I think that most people immediately jumps to abuse whenever they have an animal that has behavioral problems. Actual abuse of animals isn't common enough for as often as we finger it.

But there's no way to really know, either. I'm thinking that her behavior will probably improve if you have her spayed. If you want to handle her, catch her in a towel (it's okay to cover her face). There's no good reason to subject yourself to getting bitten and scratched all the time, she'll be comfortable in the towel as long as you don't like, I dunno, try to squeeze her brains out with the towel XD [ame]http://www.youtube.com/watch?v=t3okPKg9Fc8[/ame] this lady like, puts the rabbit on the towel but I often just kind of go at my rabbit with the towel, then carry him out of his territory into a room he's not usually in, and then I adjust the bunny burrito a little more properly there. It will at least negate some of the problems you have with her nails.


----------



## majorv (Oct 30, 2013)

ladysown said:


> this is why many breeders dislike selling female Netherland dwarf (at least in my area) they are well known for having hormonal issues and a strong tendency to act on them. If you can work with the behaviour do so, otherwise look into getting her spayed. many hormonal does can be worked with and taught to behave more appropriately so that might be a route you want to take as well.


 
I thought about mentioning the reputation that ND does have about being mean...I've seen some. Getting her spayed needs to be considered.


----------



## Kipcha (Oct 30, 2013)

I can tell you first hand that spaying can definitely help with hormonal doe attitudes! One of the rabbits we had surrendered was around a year and she was terrible. Grunted, lunged, attempted to bite, extremely territorial, hard to handle and just was not a nice rabbit to be around. Got her spayed and within a few weeks it was a HUGE change, she's a big sweetie now.

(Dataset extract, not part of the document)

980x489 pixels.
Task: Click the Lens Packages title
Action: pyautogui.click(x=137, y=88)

Have had plenty of other cases as well. Heck, Buttercup was done around 3 years old and she had a big difference too, she was friendlier afterwards.

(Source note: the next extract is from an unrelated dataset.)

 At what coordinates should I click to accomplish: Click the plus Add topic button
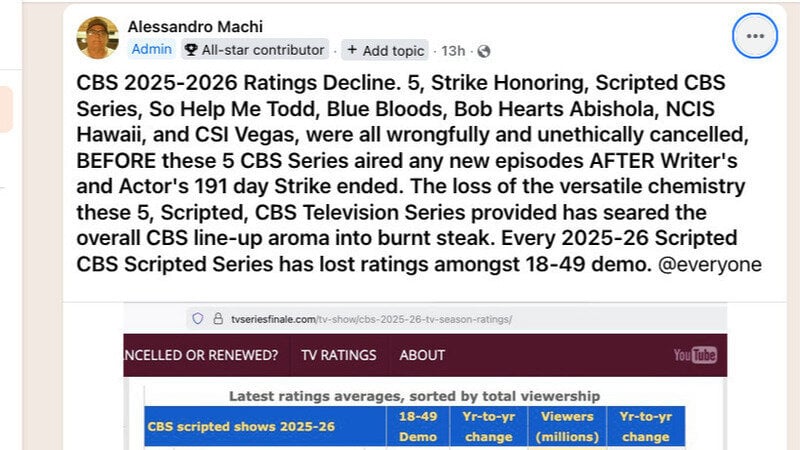[385, 50]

1 year is not that old  I would highly recommend getting her spayed.


----------



## geekgirl101 (Nov 1, 2013)

Another thing to do is be in her presence as much as possible. Just sit down on the floor in the same room and read a newspaper or a book and don't pay any attention to her until she comes up to you, then slowly offer a hand for her to sniff. Don't try to pet her, just let her sniff you. If she runs away when offering the hand then just let her sniff the rest of you until she braves the hand to see what's in them. Lara was like that for a while but my continued presence and allowing her to sniff me eventually achieved results, especially when I began treating her for letting me tickle her ears and behind her head. It took over 2 years to accomplish, so time and patience is the key.


----------